Added a group for scoring platform team: https://grafana-admin.wikimedia.org/alerting/notification/5/edit
Then added an alert when average of five minutes is above 10%, https://grafana.wikimedia.org/dashboard/db/ores-extension?orgId=1
It should be enough for now but I'm not sure if the whole grafana alert system works or not. @Krinkle does it work? The "Send Test" button gives error to me "SMTP not set".
@Ladsgroup Grafana does not have outgoing E-mail configured. Instead of maintaining a separate list of contact groups and protocols for Grafana, it was decided to re-use the existing Icinga infrastructure for this.
See https://wikitech.wikimedia.org/wiki/Grafana.wikimedia.org#Alerts_(with_notifications_via_Icinga) for more information.
Short story: Alerts can be fully configured and maintained within Grafana. The only thing needed elsewhere is a one line configuration change (in Puppet) to enable Icinga alerts for a particular dashboard. Only the dashboard name and Icinga contact group name need to be specified.

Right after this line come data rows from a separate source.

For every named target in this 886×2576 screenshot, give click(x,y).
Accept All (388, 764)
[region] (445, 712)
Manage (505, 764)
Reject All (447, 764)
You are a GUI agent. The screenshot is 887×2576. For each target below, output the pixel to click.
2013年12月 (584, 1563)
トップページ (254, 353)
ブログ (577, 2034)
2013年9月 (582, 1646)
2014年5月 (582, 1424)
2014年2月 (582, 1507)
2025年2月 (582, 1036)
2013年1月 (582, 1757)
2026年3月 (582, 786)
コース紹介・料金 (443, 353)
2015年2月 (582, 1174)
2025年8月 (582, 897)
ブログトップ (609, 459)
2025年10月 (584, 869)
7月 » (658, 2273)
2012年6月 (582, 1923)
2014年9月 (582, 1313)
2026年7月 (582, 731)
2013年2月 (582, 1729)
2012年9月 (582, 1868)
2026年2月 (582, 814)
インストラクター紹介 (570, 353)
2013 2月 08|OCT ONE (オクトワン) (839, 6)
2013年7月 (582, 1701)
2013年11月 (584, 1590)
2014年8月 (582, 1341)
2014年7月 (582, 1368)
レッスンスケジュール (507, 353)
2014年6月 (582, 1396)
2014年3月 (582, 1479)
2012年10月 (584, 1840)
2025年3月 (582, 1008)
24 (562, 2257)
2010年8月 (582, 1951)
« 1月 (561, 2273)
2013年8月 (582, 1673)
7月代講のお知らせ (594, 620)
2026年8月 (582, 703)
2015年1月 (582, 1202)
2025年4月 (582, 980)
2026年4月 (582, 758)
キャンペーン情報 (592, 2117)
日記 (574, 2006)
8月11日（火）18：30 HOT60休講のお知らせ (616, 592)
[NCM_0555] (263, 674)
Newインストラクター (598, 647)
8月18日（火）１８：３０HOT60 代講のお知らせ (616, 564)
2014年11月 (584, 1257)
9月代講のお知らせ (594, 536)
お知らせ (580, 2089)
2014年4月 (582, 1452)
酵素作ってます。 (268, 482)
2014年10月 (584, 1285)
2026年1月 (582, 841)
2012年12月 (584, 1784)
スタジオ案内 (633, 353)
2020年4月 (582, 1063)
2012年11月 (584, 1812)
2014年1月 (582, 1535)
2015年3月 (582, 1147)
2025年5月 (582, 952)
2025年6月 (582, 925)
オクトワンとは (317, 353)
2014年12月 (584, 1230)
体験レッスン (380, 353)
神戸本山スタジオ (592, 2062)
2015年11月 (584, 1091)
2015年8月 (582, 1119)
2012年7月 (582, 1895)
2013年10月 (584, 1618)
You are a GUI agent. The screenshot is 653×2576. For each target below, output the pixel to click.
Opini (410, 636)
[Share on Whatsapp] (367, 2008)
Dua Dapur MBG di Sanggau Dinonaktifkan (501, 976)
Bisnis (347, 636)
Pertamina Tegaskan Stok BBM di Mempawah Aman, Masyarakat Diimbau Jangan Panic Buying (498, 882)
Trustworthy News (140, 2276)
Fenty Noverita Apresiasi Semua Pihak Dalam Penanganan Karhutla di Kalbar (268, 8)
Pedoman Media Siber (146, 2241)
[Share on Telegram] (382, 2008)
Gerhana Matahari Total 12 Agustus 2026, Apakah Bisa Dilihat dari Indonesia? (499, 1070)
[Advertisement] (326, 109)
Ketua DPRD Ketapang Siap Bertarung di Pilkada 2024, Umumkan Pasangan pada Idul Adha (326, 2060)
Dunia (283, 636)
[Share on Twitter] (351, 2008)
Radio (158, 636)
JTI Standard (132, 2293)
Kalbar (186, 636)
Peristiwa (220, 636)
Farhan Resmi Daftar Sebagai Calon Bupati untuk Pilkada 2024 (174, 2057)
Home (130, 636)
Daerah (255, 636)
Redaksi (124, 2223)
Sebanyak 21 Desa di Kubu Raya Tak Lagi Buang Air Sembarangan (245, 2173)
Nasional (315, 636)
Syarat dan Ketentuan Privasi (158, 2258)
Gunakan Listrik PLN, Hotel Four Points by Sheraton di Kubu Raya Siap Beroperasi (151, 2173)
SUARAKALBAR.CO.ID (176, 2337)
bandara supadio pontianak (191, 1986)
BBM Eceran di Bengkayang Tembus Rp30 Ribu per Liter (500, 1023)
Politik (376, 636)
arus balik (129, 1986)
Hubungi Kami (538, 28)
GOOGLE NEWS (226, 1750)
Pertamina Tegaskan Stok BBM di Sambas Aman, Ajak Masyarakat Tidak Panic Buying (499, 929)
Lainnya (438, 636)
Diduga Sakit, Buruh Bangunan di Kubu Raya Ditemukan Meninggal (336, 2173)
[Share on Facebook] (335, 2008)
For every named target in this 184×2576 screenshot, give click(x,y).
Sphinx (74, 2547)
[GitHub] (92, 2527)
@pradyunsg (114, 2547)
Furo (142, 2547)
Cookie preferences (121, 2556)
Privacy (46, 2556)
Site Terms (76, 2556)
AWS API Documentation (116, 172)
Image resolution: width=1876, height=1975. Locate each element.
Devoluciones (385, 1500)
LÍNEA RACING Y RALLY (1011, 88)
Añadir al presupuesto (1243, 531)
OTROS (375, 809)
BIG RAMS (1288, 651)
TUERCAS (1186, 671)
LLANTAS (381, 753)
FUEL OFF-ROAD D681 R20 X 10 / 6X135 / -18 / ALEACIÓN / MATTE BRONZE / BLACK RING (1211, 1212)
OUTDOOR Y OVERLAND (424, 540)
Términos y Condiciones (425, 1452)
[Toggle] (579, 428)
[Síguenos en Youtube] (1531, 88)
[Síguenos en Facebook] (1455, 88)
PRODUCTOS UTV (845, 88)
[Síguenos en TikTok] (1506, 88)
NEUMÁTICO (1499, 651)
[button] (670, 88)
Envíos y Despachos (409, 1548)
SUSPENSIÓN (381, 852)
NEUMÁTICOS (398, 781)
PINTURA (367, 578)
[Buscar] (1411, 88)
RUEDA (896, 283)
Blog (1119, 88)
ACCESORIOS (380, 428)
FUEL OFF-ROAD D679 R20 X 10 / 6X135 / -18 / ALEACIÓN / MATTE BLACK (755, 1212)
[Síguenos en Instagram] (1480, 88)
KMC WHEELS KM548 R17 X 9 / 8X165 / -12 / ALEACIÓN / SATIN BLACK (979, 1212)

The rest remains dynamic and within Grafana only (including the individual alert names and their underlying queries etc.)
Everything seems fine now, I wish we could build similar screaming system for beta cluster as well but all metrics are dead there: https://grafana-labs.wikimedia.org/dashboard/db/ores-extension?orgId=1 https://grafana-labs.wikimedia.org/dashboard/db/ores-beta-cluster?orgId=1&from=now-7d&to=now
Will look into this later on.